A clay pot of rice long-steamed with sweet, chewy, Chinese sausages, smoked duck, pork belly and greens ($30) on top, ended the meal. The juices of the cured meats dripped down into the rice which developed delectable crusty edges along the bottom.

As much as I enjoyed this dinner, it was a lunch at Joy Luck Place that really excited me. I sat in the smaller noodle and dim sum room, which has an open kitchen.

A free-range pedigree was evident in cold boiled chicken ($7) — firm, plump skin and moist flesh gracefully cut into pieces through the bone, served with a ginger and scallion dipping paste. Giant won tons called shui kau ($6.50) filled with shrimp and black mushrooms sat atop the finest fresh egg noodles, which somehow stayed al dente in the hot, flavorful broth.

When I bit into a floppy white section of daikon roll ($4.50), my tongue experienced a dialectic between crunchy and soft — first crisp, toasted sesame seeds, then melting rice flour noodle, then a crunchy layer of long Chinese doughnut filled with a contrasting puree of steamed daikon and yellow chives. A dip into sesame oil mixed with soy sauce brought everything together.

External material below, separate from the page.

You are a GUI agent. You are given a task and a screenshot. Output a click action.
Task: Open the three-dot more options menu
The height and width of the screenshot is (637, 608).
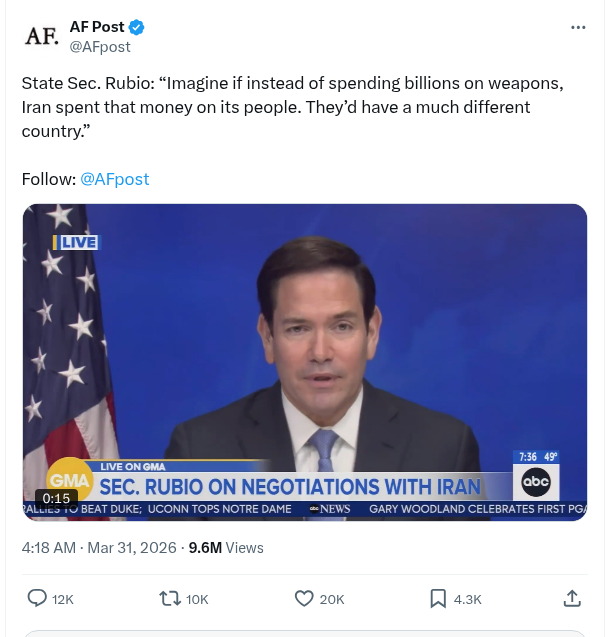578,27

When the urge for a holiday meal overtakes me, I’m heading straight to Joy Luck Place.

Joy Luck Place

Location: 88 East 4th Ave., San Mateo

Contact: (650) 343-6988

Hours: 11 a.m. to 2:30 p.m. and 5:30 p.m. to midnight Monday through Friday; 10 a.m. to 2:30 p.m. and 5:30 p.m. to midnight Saturday and Sunday

Price range: Dim sum starts at $2.60; banquet for 10 is $668

Recommended dishes: Shui kau soup noodles; daikon roll; cold steamed chicken; pei pa tofu; Peking duck; fried sea bass with pine nuts

Credit cards: Visa, MasterCard

Reservations: Accepted

Patricia Unterman is author of the “San Francisco Food Lovers’ Pocket Guide” and a newsletter, “Unterman on Food.” Contact her at pattiu@concentric.net.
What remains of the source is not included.